Hi,
I am pretty sure you will run into problems if you use vMotion or storage vMotion and your datastore is named (for example) datastore00 on one host and NFS_store00 on another (even if that is only temporary while you change it over.) As you are probably aware, both hosts need to be able to communicate to the same named datastores and virtual switches for these operations. So it's probably not a good idea to change the datastore name on the fly if you are using these features. From memory, if you do change it on the fly, you can end up with orphaned virtual machines and the inability to vMotion/storage vMotion the VMs between hosts during the change over.

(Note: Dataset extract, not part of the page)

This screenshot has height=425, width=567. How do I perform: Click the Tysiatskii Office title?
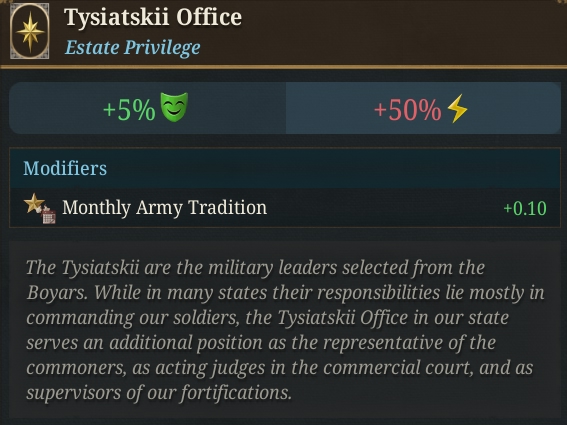(153, 17)
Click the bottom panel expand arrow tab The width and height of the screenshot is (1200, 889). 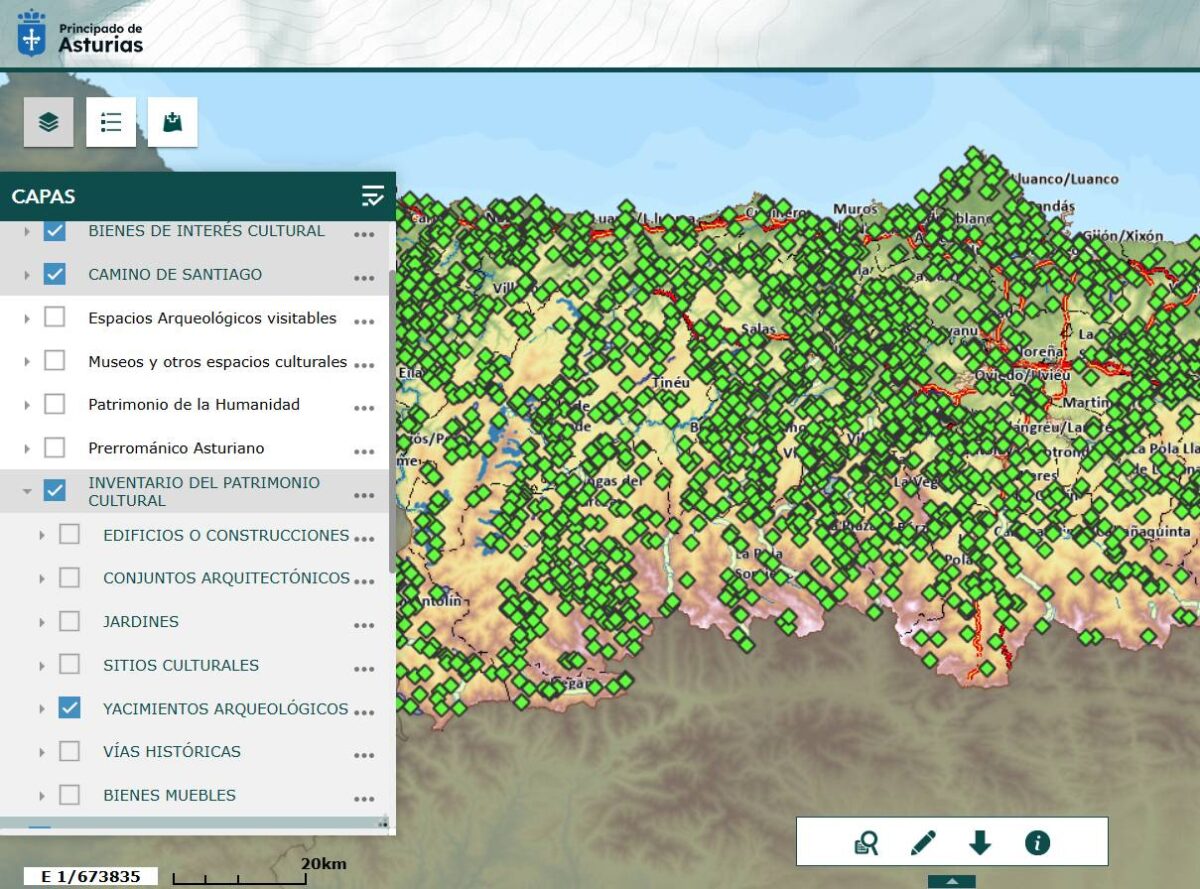[x=951, y=881]
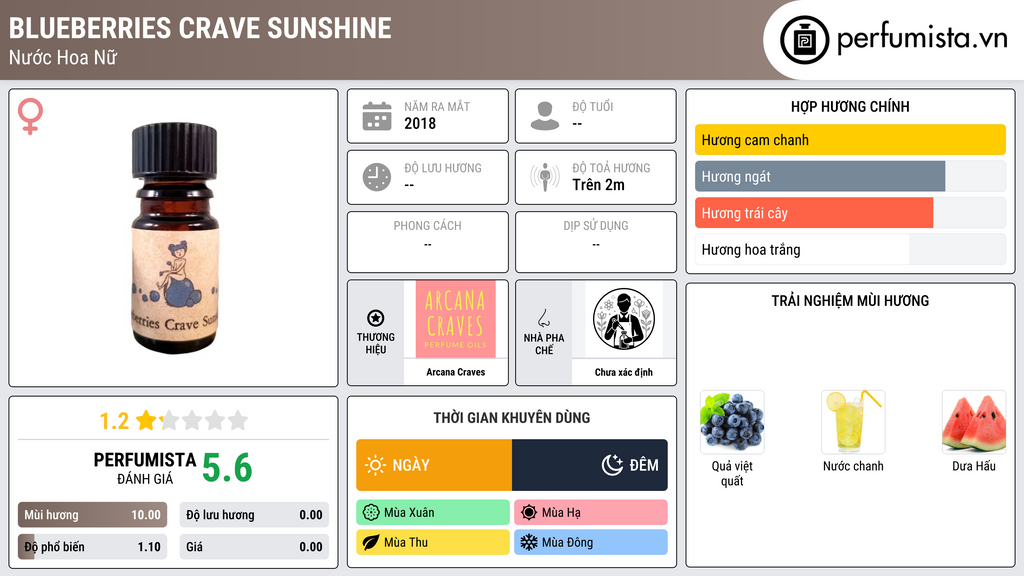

Previously when faced by similar problems, I have provisioned a new datastore (which I mount on each of the hosts) and storage vMotioned the Virtual Machines (VMs) across before unmounting the old datastore from the hosts and remounting it with the new name. This of course requires available storage, network, processing overhead, and more importantly your time, while you move the VMs around. You might however, be able to perform (if you haven't already) a bit of deduplication and thin provisioning of your current volumes to free up some space in your aggregate to accommodate a new volume and datastore. You can then move the virtual machines back to their original datastores. Depending on the number of VMs you have this could take a while.
If you haven't already, you might also find it handy to look at jumbo frames on your storage VMKernel vSwitch, and physical switches, as well as looking into NetApp multi vifs and IP aliases. The NetApp VMWare Best practice guide (TR3749 is the most recent iteration I think) is pretty good at explaining this stuff.